Dangerous Distractions: How agribusiness narratives continue to undermine climate action
The climate emergency is escalating, with increasingly alarming impacts on the food system. Animal agriculture is both highly dependent on a stable climate system and one of the biggest contributors to climate change, primarily through methane and nitrous oxide pollution and indirectly as a major driver of deforestation and land-use change.
Transformative changes are needed and shifting diets in many areas where meat and dairy are overconsumed is essential to bring down emissions and improve health. The 2025 EAT-Lancet report provides further evidence for how healthy and sustainable diets on a planet of 10 billion people are feasible, and how shifting to such diets would cut emissions from the food system in half and prevent 15 million premature deaths per year.
The last UN climate conference, COP30, took place in November 2025 in Belém in the Brazilian Amazon, and hopes were high that transforming agriculture and food systems would finally make it into an official conference text.
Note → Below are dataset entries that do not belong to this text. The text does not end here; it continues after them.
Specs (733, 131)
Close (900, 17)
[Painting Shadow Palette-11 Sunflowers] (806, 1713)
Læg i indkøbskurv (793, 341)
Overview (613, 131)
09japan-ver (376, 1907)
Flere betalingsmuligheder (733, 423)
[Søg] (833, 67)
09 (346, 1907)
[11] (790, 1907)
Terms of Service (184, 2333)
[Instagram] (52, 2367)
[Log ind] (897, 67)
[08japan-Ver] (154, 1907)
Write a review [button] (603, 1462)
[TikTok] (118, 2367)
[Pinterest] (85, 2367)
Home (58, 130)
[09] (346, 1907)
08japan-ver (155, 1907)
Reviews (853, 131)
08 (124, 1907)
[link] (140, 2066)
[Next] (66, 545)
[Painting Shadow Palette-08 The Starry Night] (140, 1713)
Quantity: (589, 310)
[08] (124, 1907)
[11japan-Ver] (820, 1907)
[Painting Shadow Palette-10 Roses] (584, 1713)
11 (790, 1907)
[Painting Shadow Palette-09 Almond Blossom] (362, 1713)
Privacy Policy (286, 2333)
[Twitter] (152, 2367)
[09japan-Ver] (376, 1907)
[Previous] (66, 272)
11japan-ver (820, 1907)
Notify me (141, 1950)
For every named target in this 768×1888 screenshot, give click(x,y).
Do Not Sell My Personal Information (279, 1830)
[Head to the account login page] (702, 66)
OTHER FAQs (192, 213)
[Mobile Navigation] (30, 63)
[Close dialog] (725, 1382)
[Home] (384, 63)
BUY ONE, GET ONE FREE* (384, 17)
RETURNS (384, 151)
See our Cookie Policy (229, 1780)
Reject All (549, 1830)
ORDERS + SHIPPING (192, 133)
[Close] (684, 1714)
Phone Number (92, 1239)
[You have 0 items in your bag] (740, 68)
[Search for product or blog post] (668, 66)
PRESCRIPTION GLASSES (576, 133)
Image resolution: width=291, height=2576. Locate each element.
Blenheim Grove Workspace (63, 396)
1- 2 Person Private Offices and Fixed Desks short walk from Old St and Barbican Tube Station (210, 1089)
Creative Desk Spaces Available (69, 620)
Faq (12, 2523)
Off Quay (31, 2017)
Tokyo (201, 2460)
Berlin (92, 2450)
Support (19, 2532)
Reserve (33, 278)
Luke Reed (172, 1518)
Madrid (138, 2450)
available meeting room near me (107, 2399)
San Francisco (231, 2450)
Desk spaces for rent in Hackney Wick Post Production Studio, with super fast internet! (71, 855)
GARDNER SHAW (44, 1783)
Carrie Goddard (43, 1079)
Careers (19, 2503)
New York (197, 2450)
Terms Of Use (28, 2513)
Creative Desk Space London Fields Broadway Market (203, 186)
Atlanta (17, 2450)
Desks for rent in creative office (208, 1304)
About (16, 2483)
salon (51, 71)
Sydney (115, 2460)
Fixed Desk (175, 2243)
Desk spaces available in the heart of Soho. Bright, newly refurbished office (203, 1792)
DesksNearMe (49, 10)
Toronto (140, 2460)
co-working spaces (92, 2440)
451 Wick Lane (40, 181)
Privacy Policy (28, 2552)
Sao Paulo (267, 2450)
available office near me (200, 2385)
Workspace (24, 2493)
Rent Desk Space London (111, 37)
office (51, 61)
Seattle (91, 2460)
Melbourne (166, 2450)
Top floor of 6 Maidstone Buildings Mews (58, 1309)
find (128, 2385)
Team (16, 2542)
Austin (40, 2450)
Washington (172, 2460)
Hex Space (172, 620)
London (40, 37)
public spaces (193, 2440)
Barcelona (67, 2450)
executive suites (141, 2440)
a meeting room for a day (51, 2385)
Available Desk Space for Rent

However, this did not happen. Instead, agribusiness voices focused on efficiency and concerns around food security featured prominently across the conference, standing in the way of real change. While climate change is a real threat to food security, this narrative is reframed and exploited by meat and dairy industry actors to justify continued growth of animal agriculture.
Additionally, despite the scientific consensus that dietary shift and agricultural methane reductions are crucial to stay on a 1.5°C or even a 2°C-degree trajectory, just 4% of national climate plans (nationally determined contributions, or NDCs) include quantified, time-bound agricultural methane reduction targets, and fewer still include sustainable diets.
This briefing will unpick some of the key industry narratives that are being used to prevent the inclusion of food systems on the climate agenda. It highlights arguments and key messages pushed by meat and dairy industry representatives and allies at both the World Meat Congress, a biennial industry event which last year was held in Brazil just before COP30, and at COP30 itself.